C’est donc bien l’intérêt actuel de la société pour l’esthétique et la santé qui explique la sous-consommation de viande en général.

Pourtant, les vrais végétariens ne représentent que 1,2 % de la population

Malgré la compassion vis-à-vis des animaux, la sarcophagie ambiante et les discours nutritionnels “antiviande” (rouge surtout), seulement 1,2 % de la population est réellement végétarienne. La société continue de consommer de la viande.

Certes, les quantités de viande fraîche achetées diminuent de 1 à 2 % par an depuis les années 80 (un phénomène probablement lié au vieillissement de la population). Mais cette baisse est en partie compensée par la hausse des produits transformés à base de viande et par la consommation en restauration hors foyer.

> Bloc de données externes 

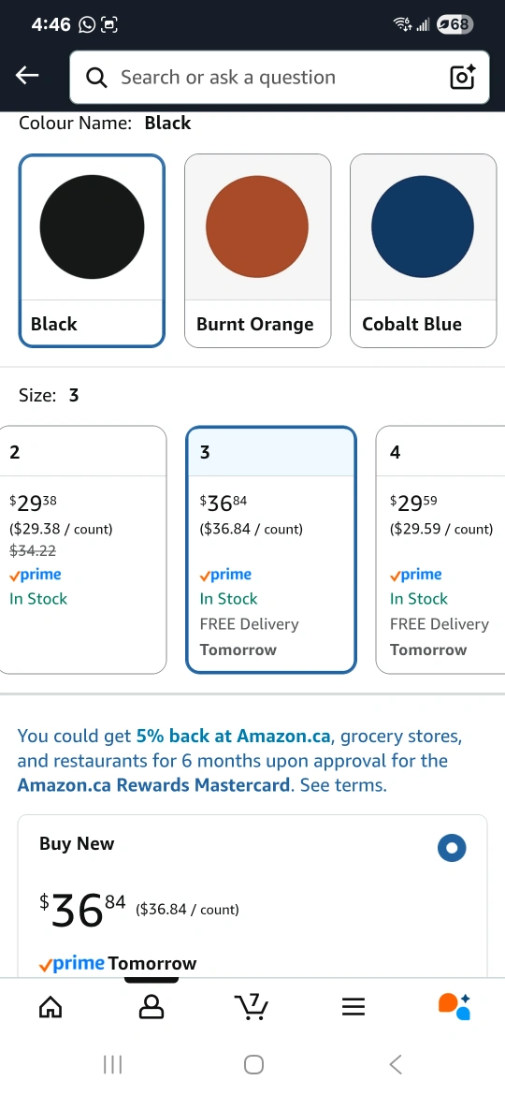Tap Android system home button
Screen dimensions: 505x1095
pos(253,1064)
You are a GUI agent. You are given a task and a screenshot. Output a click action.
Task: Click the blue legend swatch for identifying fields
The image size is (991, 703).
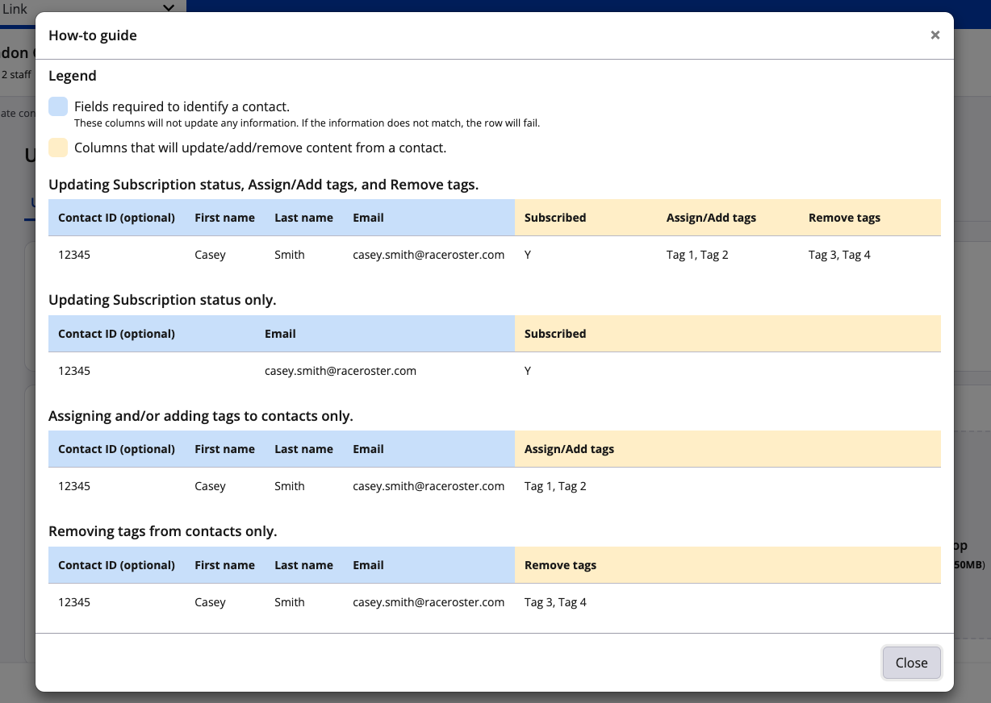pyautogui.click(x=58, y=106)
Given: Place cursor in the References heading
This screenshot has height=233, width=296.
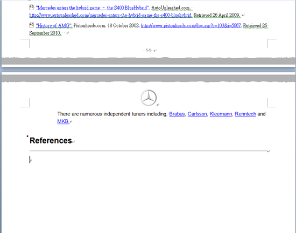Looking at the screenshot, I should click(x=51, y=141).
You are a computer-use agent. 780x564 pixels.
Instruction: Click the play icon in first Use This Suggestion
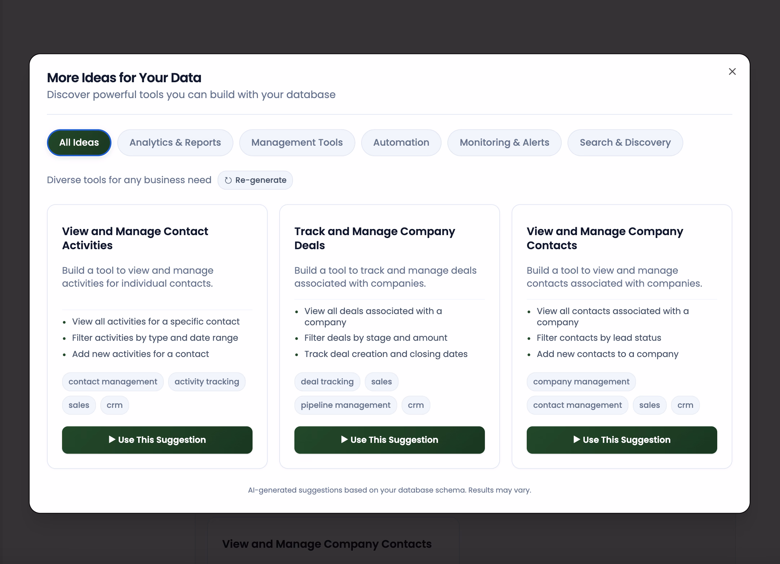click(113, 440)
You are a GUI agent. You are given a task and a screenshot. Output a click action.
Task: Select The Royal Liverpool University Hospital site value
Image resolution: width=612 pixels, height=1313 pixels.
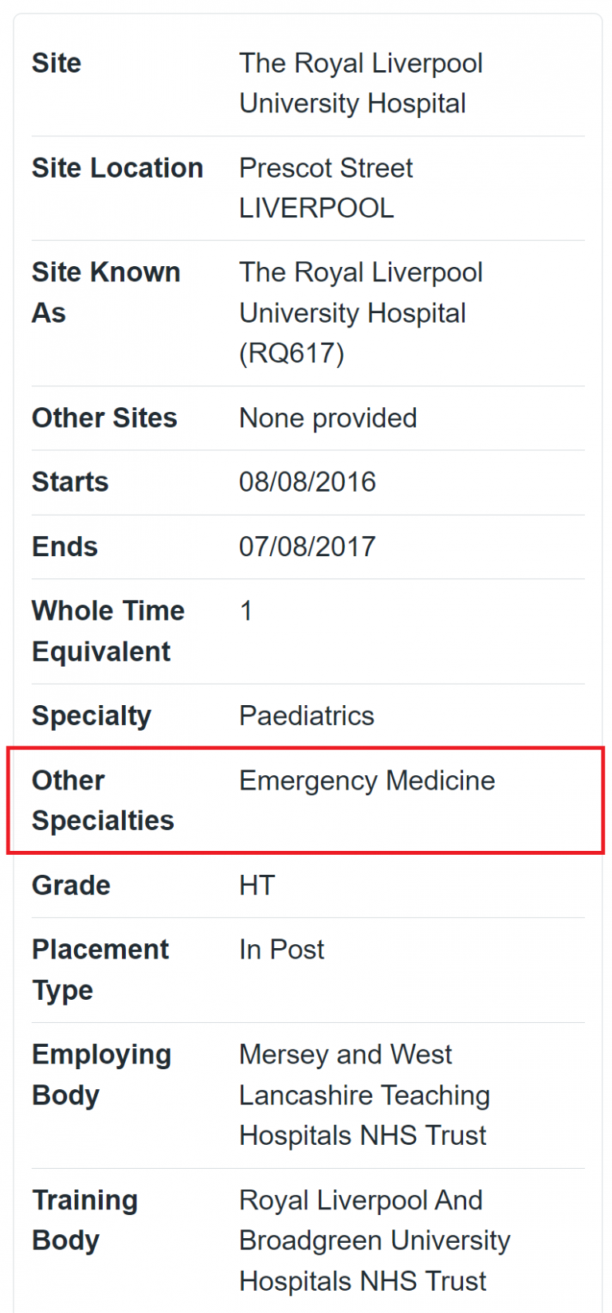click(x=360, y=83)
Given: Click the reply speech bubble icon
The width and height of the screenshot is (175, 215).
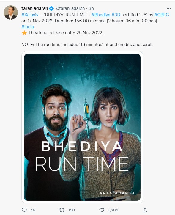Looking at the screenshot, I should pyautogui.click(x=24, y=210).
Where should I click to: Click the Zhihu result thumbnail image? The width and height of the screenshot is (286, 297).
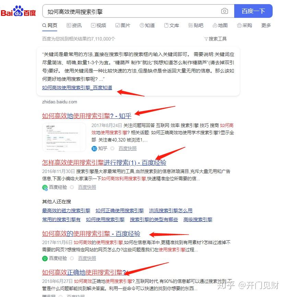click(x=64, y=137)
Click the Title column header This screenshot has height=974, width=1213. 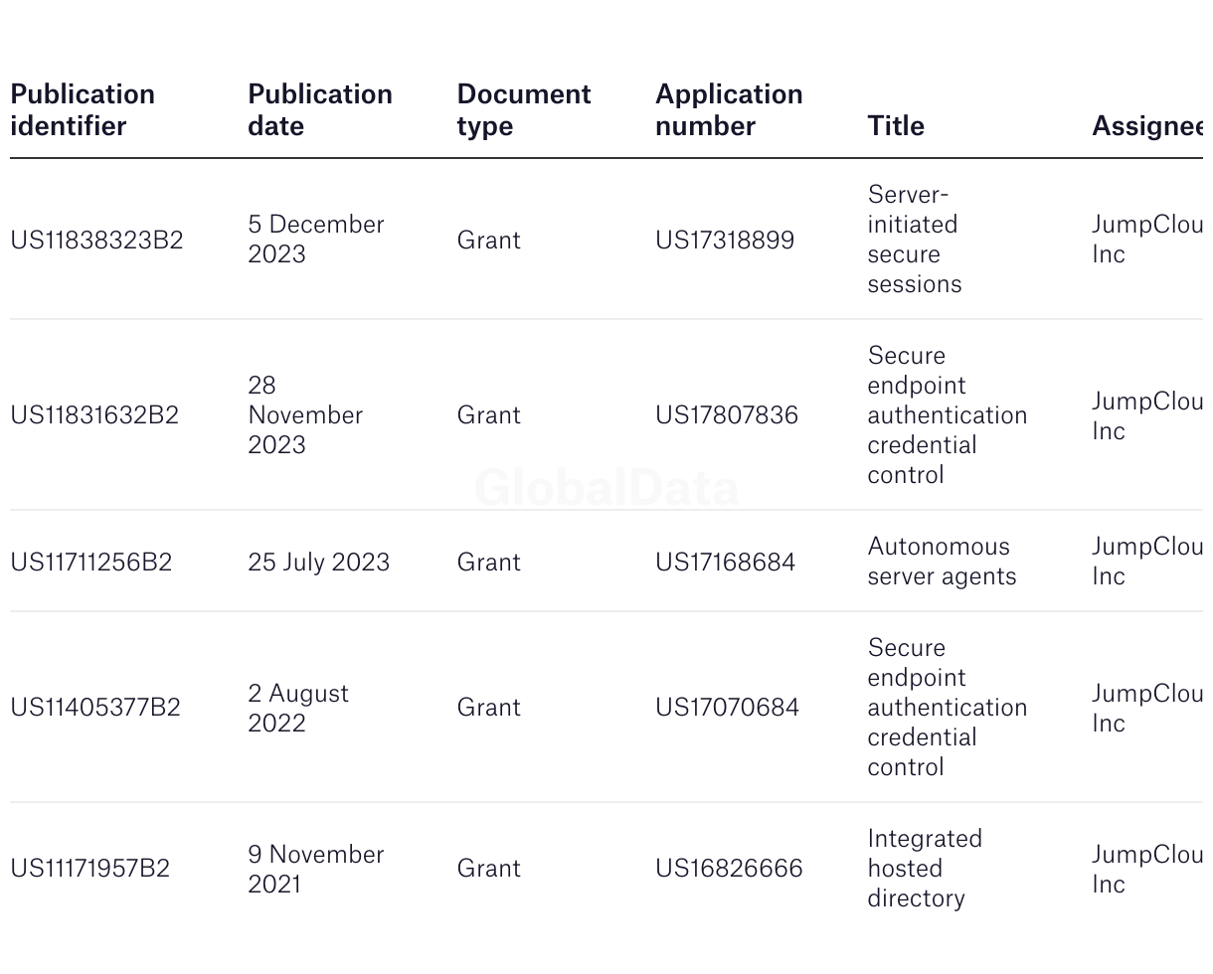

En outre, la viande est encore un aliment valorisé. En manger est un plaisir pour 88 % de la population et beaucoup considèrent qu’un repas sans viande n’est pas un vrai repas. L’élevage extensif peut être une solution pour réconcilier les préoccupations de tout le monde, à condition de manger moins de viande, car ce type d’élevage est moins productif.

Des incertitudes pèsent effectivement sur la filière viande, un secteur particulièrement menacé par les changements sociétaux. Mais, à l’image de l’évolution de la consommation de vin durant les cinquante dernières années, l’avenir de la viande ne pourrait-il pas se calquer sur le même schéma : en manger moins, moins souvent, mais de meilleure qualité ?

CONFÉRENCIÈRE

Geneviève Cazes-Valette, anthropologue de l’alimentation, professeur de marketing à l’école supérieure de commerce de Toulouse.

Article rédigé d’après la conférence « Le mangeur de viande est-il sur le point de disparaître ? », présentée lors du colloque de l’INP-Ensat sur les controverses de l’élevage à Toulouse, le 17 février 2011.